The client has two surfaces: client.devices (list(query?) / get(id) snapshot reads; connect / disconnect / forget / controls(id) rejecting commands) and client.session (current() snapshot; start / end rejecting cores).

The contract, stated plainly:

  • It is not a singleton. Each provider assembles its own client, stable for that provider’s lifetime. useConsoleClient() returns the same object every render.
  • Reads are point-in-time, not reactive. client.devices.list() and client.session.current() read the current snapshot once — they do not subscribe. For live updates use useDevices / useWorkoutSession. The client deliberately has no subscribe surface.
  • Commands reject. Unlike the hooks’ never-rejecting bare verbs, client.devices.connect() and client.session.start() throw the typed error on failure — because imperative callers want a try/catch, not a state field to poll.

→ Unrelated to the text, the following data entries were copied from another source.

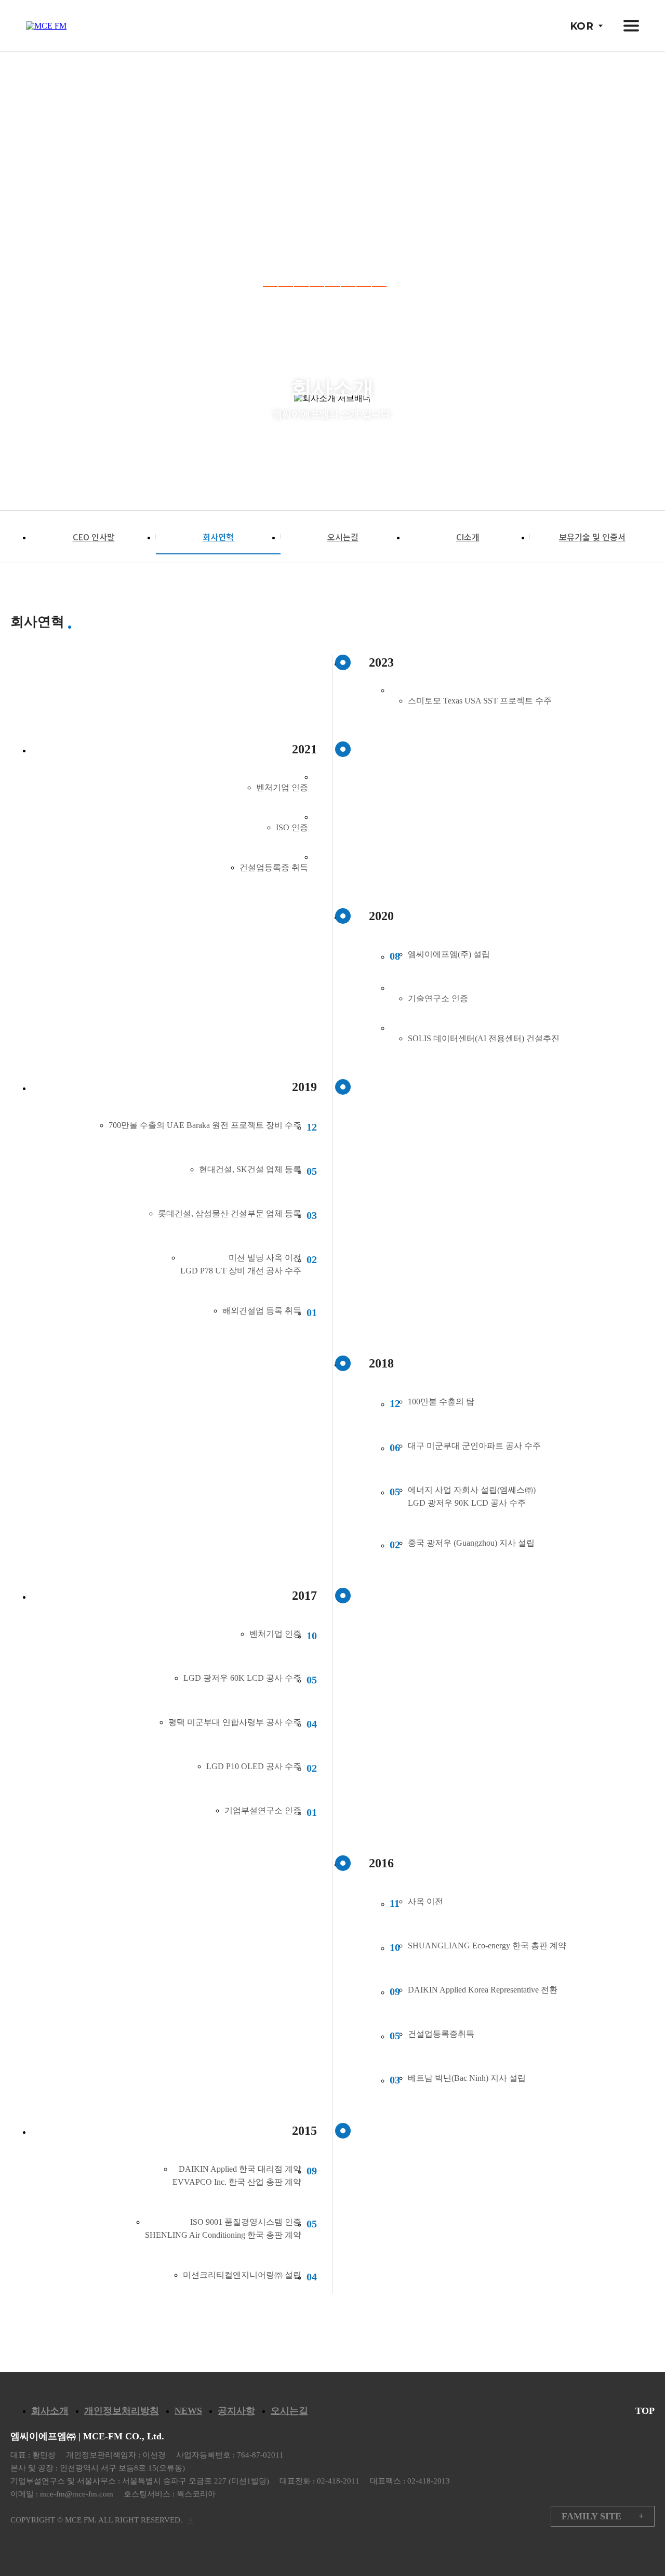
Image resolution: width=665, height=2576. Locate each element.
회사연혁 (218, 536)
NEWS (188, 2411)
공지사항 (236, 2411)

Reach for it only when a hook won’t fit; if you are in a function component, prefer the hooks.

Every seam above is set once on the config and never re-passed through hook arguments, navigation callbacks, or a redux bridge. That is the whole host-integration story: narrow typed config in, no lifecycle to manage, no readiness flag to poll (useConsoleSdk().status is reactive), and provider unmount is disposal. Cross-cutting host concerns enter here and nowhere else.